Issue d’un milieu traditionnel et plutôt aisé, l’historienne née à Verdun (Montréal) en 1935 reconnaît avoir été privilégiée.
Dans les années 1950, années sombres d’un Québec se terrant sous les autorités combinées de l’Église catholique et de Duplessis, accéder à des études universitaires n’était guère le lot des femmes. Et pourtant.
Dans son autobiographie De si longues racines, Micheline Dumont revient sur les événements qui ont marqué sa vie, sur ce qui a fait d’elle la professeure émérite et la féministe qu’elle est devenue. Elle raconte d’où elle vient, elle, l’aînée de six filles, quels ont été son enfance, ses études, ses émois amoureux, sa vie d’épouse et de mère. Dès 1945, elle a milité dans les rangs de la Jeunesse étudiante chrétienne (JEC), et l’idéologie catholique fera longtemps partie de ses valeurs profondes.
L’historienne a eu un cheminement universitaire inusité. Elle obtient à l’Université Laval, en 1964, un diplôme d’études supérieures, et son imposant mémoire a pour titre « Les missionnaires auprès des autochtones en Acadie, les Micmacs, les Malécites et les Abénaquis, sont-ils des agitateurs (version anglophone) ou des apôtres au service de l’Église de France (version francophone) ? ». Son parcours de professeure ne débutera cependant que dans les années 1970, à l’Université de Sherbrooke, laquelle avait accepté « que dans mon cas, [le diplôme d’études supérieures soit] l’équivalent d’un doctorat ».

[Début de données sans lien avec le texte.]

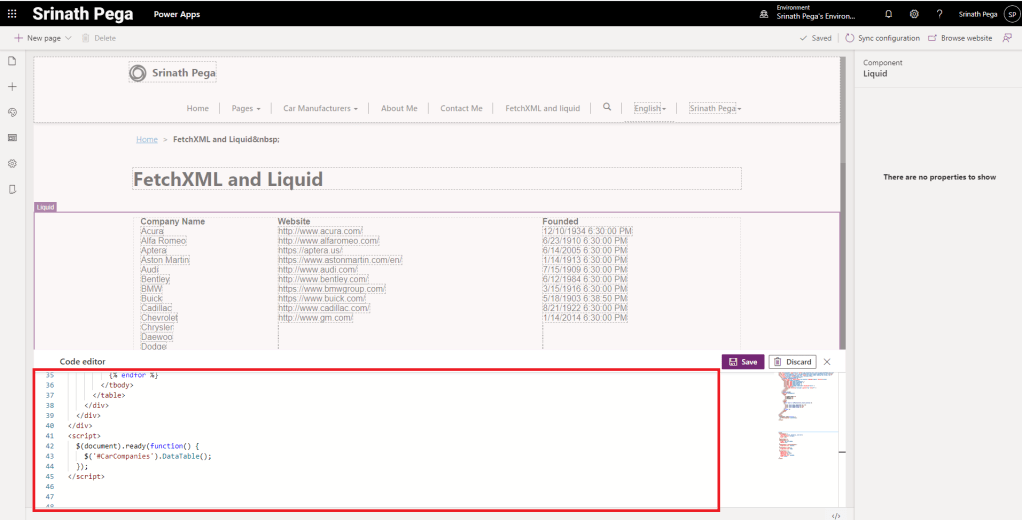Open the app launcher waffle icon

point(12,14)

Si Micheline Dumont est aujourd’hui reconnue comme spécialiste de Laure Conan (1845-1924), elle l’est davantage comme coautrice de L’histoire des femmes au Québec depuis quatre siècles, première synthèse sur le sujet parue en 1982. L’octogénaire avoue n’être devenue féministe qu’à l’âge de 40 ans, après avoir lu Ainsi soit-elle de Benoîte Groult (1975) : « La vérité me dessille les yeux : j’étais féministe sans le savoir. Je l’étais sans doute depuis l’âge de dix ans ! » Étudiante, elle avait pourtant lu Simone de Beauvoir, Betty Friedan et Germaine Greer, mais « sans que se produise le clic indispensable pour me remettre en question ». Elle a fort bien rattrapé le temps perdu, car La pensée féministe au Québec. Anthologie (1900-1985), parue en 2003, fait maintenant autorité.
Au cours de sa longue carrière, l’historienne a maintes fois été honorée : elle est membre de la Société royale du Canada et de l’Ordre du Canada ; elle a reçu plusieurs récompenses, dont le prix Idola St-Jean et le prix Gérard-Parizeau de HEC Montréal. Témoin d’une époque, Micheline Dumont a obtenu, en 2017, le Prix du Gouverneur général en commémoration de l’affaire « personne » – moment charnière, remontant à 1929, dans la défense des droits des femmes –, une reconnaissance créée pour souligner la contribution de Canadiennes à la progression de l’égalité entre les femmes et les hommes.